帰宅途中にお惣菜を買うという選択肢もあると思いますが、自転車で子どもを送り迎えしていると、スーパーで買った品物を運ぶのも大変。荷物を乗せるところが足りず、保育園と会社の荷物の間に無理矢理押し込んだら、走行中に荷物が転がり落ちていきました。だったらちょっとがんばって週末につくりおきするのほうが効率化がいい。

週末に時間をとられすぎるので、そこはなんとか改善したい。色々な方法を試しているうちにレンジで調理すると加熱中は子どもの相手やほかの家事がしやすいことに気づいて、レンジでつくれるレシピの数がどんどん増えていきました。

 

●会社員としての挫折。そしてブログを開始

――もともと会社員として働かれていたそうですが、料理家に転身するきっかけはあったのでしょうか?

産後に職場復帰して一年ほど経ったある日、同期の社員研修に自分だけ呼ばれていなかったことを知りました。会社の基幹となる人材の枠からいつの間にか外れていることに気づき、ショックでした。時短勤務はありがたかったのですが、いつも全力疾走でがんばっているのに、ここでは評価も給料も上がる見込みがないということ。それなら、何か新しいことを始めよう、会社員とは違う新しい道を見つけよう、と奮い立ちました。 

もともと料理は大好きで、学生時代からノートにレシピを書きためていました。長年書きためてきたレシピノートを発信するときが来た! すべてのベクトルが一致したように感じ、ブログを始めることを決意しました。

 

●スタート時はとにかく研究を重ねた

――フォロワー数の増加、レシピ本も売れ、料理家として名をはせるまでになりましたが、ここに至るまでに狙いはあったのでしょうか?

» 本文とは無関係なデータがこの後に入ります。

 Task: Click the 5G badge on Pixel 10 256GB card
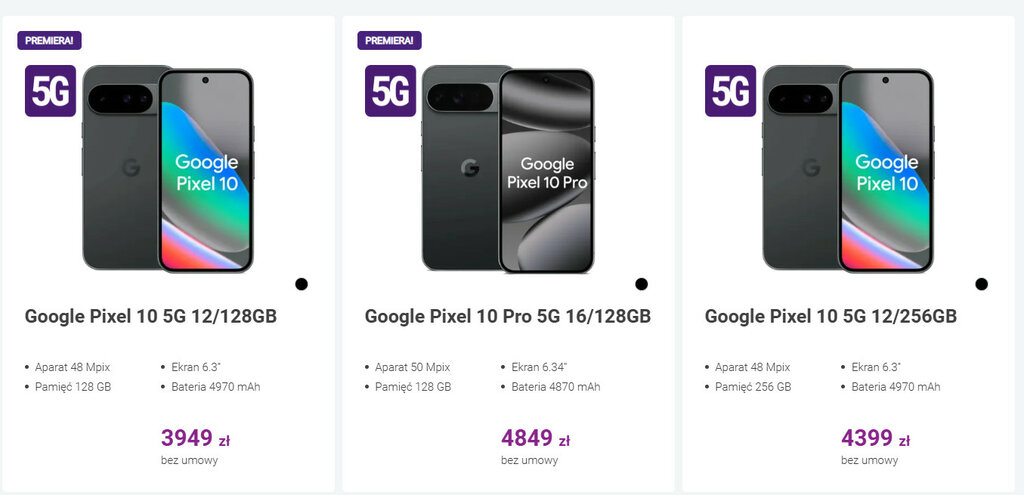730,91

その当時(2016年)、すでに料理ブログは競争の激化している業界でした。後発スタートということで、どのように発信していくか研究を重ねました。

また、自分自身がワンオペ育児で忙しく働いている中、Twitterで同じような境遇で子育てや家事をされている方々と交流しているうちに、毎日の時間のやりくりに苦労されている方がとても多いように感じました。そこで、すきま時間に簡単につくれるレンジ調理のレシピを中心に発信することに決めました。

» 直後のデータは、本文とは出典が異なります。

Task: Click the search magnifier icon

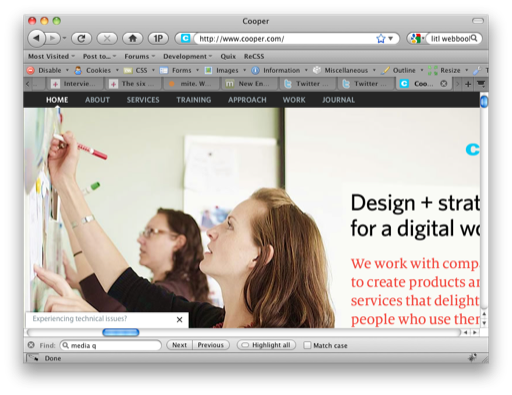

忙しいけど料理がしたい、時間がないけどおいしいものをつくって食べたい、という方に喜んでいただきたいと思い、時短レシピに注力。ブログは、絶対に成功して本を出す! そしてその本を売る! という強い目標を持って進めました。

●本が売れてようやく家族の理解が得られた

――ご家族の反応はいかがでしたか?

会社員と料理研究家としての二束の草鞋を履くことを決意しましたが、最初は夫の理解が得られず苦労しました。熱心に料理し、写真を撮り、パソコンに向かう私の姿を夫は冷ややかな目で見ていました。

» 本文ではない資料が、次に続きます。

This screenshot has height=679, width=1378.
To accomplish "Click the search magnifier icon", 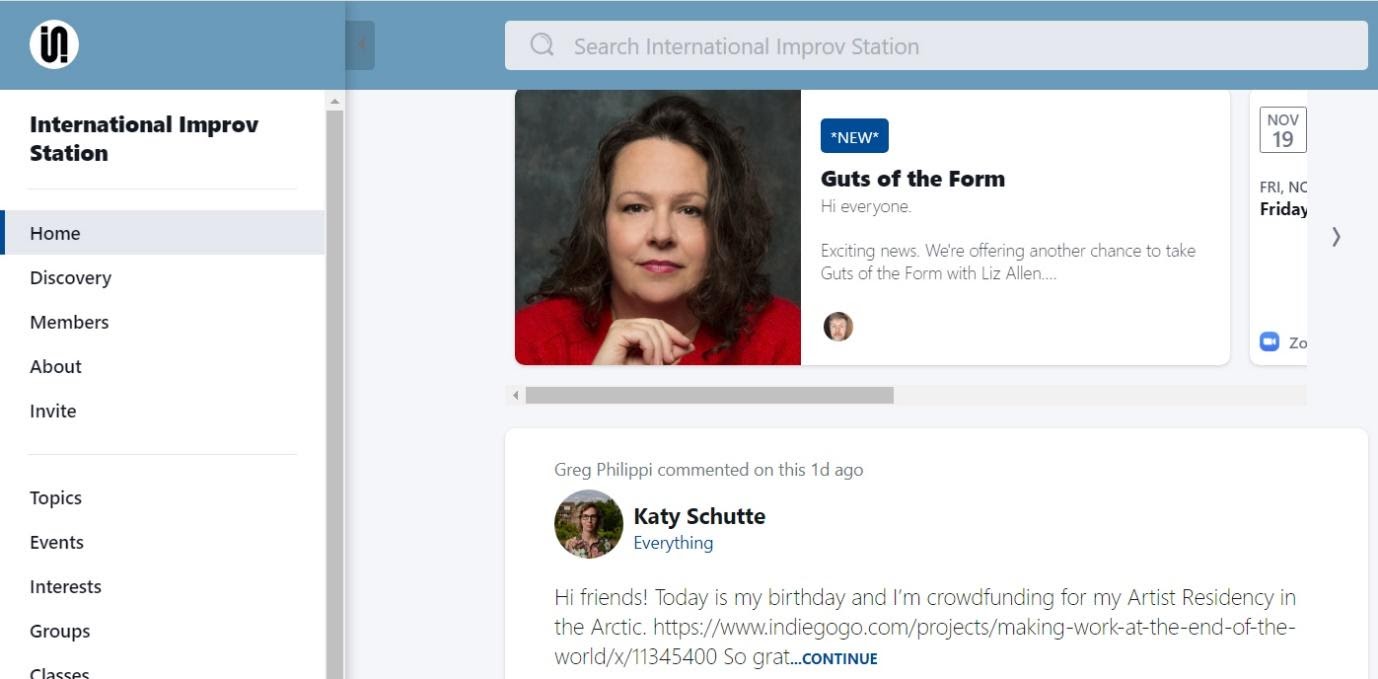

ブログの作業はおもに土日にしていました。当然ながら子どもといられる時間も短くなる。「もうそんな活動はやめて、会社員の仕事に専念しなよ」と言われることも。夫の私への評価はシビアでした。

そんな夫の考えが変わったのは、1冊目の本『つくりおき食堂の超簡単レシピ』(扶桑社刊)を2018年に出させてもらってから。これまで、あやふやなものに見えた活動が、はっきりと目に見える形になったことで、料理研究家としての活動を応援してもらえるようになりました。初の著書は17万部突破の大ヒット。コツコツと積み重ねてきた努力が実った形になります。

 

●子育てが犠牲に…料理家一本で進む決断を

――会社員と料理家の二足の草鞋、そして子育て、大変だったのではないでしょうか?

子どもと過ごす時間を犠牲にしたことは否めません。すごく印象的なのが、保育園の一学年下の赤ちゃんがハイハイしているかわいらしい姿を見て、自分の2人目の子がハイハイしている姿を思い出せない、と気がついたときのこと。「いつの間にか、娘はもう歩いているのに、ハイハイしている姿をまったく思い出せない」って思ったら、会社に向かう電車の中で号泣してしまいました。料理の活動に夢中になるあまり、娘の大事な瞬間を心にとめて置かなかったと感じすごくショックでした。それからはもっと子どもの成長に心を向けようと反省しました。

そのことをきっかけに「会社を辞める」という最大の決断をしました。子どもが学校に行っている時間に集中して料理に取り組み、夜や土日は子どもと過ごす、という生活サイクルを過ごすように。家族は応援してくれるだけではなく、大切な気づきにもなってくれています。

フォロワーからも好評!レンジ調理の醍醐味を感じられるレシピ2つ

まりえさんに、今回の新刊からレンジ調理の良さを実感できるオススメのレシピを教えていただきました。

●フレッシュトマトとベーコンのパスタ(調理時間15分)

「レンジといったら、やっぱりパスタですね。『フレッシュトマトとベーコンのパスタ』は生のトマトを使っているところがポイントです。レンジでつくるパスタは少ないお湯でゆでることができるので、容器の中で乳化が進むんです。ゆでるのとソースと同時に仕上がるので、時短レンジ調理のメリットが感じられます。レンジでつくったと思えないというより、レンジだからこそおいしく仕上がりますよ」

材料(1人分)

スパゲティ(5分ゆでのもの) 100g
オリーブオイル 大さじ1
ハーフベーコン 4枚
ミニトマト 8個
A[水230ml トマトケチャップ大さじ1 顆粒コンソメスープの素小さじ1 バター6g(食卓スプーンにひとすくい) ニンニク(チューブ)4cm 塩ふたつまみ]

【つくり方】

(1) 電子レンジ対応の容器にスパゲティを半分に折って入れ、オリーブオイルをかけて混ぜる。

(2) ベーコンはキッチンバサミで1cm幅に切り、ともに(1)に入れる。

(3) Aを加えて混ぜ、ラップをかけずに電子レンジ(600w)で5分ほど加熱する。

(4) 取り出して混ぜ、スパゲティをほぐす。再度ラップをかけずに4分ほど加熱し、混ぜる。

 

●大根とひき肉の煮物(調理時間15分)

「鍋で煮込んだら時間がかかるものを、レンジだと時短でできて、味もしみやすくて煮崩れの心配もありません。味も火を使って調理したものと差がありませんよ」

材料(3人分)

大根 1/2本(皮むき後300g)
合いびき肉(または豚ひき肉)120g
A[水100ml めんつゆ(2倍濃縮)大さじ1と1/2 しょうゆ、みりん各大さじ1 砂糖小さじ2]

【つくり方】

(1) 大根は5mm厚さのいちょう切りにする。

(2) レンジ対応の耐熱容器に(1)、ひき肉、Aを入れてざっくり混ぜる。ふんわりラップをかけて電子レンジ(600w)で5分ほど加熱する。

(3) 取り出して混ぜ、再度ラップをかけて4〜5分加熱し、清潔な箸で混ぜる。